§ Stored data
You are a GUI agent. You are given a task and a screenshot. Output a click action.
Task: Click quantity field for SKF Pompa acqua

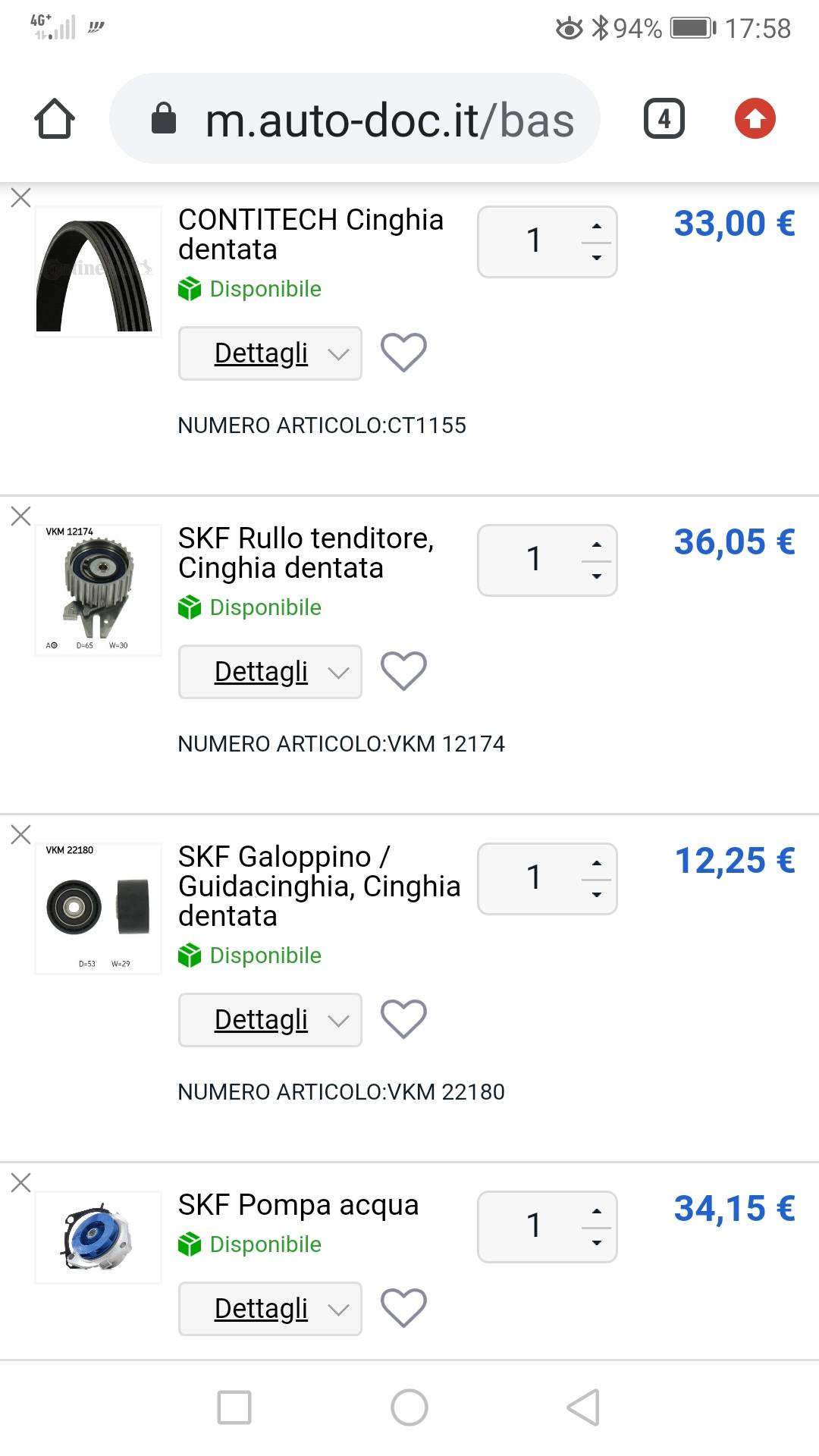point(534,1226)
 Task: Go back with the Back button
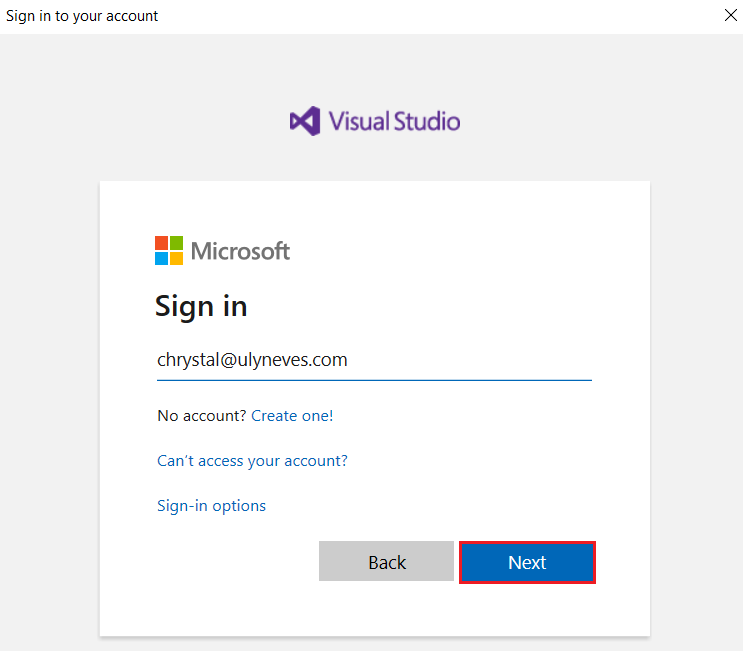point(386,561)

§ Task description
In repeating the entries, exclude the pictures and alter nothing else.

§ Solved exercise
You are a GUI agent. You are given a task and a screenshot. Output a click action.
Task: Click quantity field for SKF Pompa acqua

point(534,1226)
 Task: Go back with the Back button
point(386,561)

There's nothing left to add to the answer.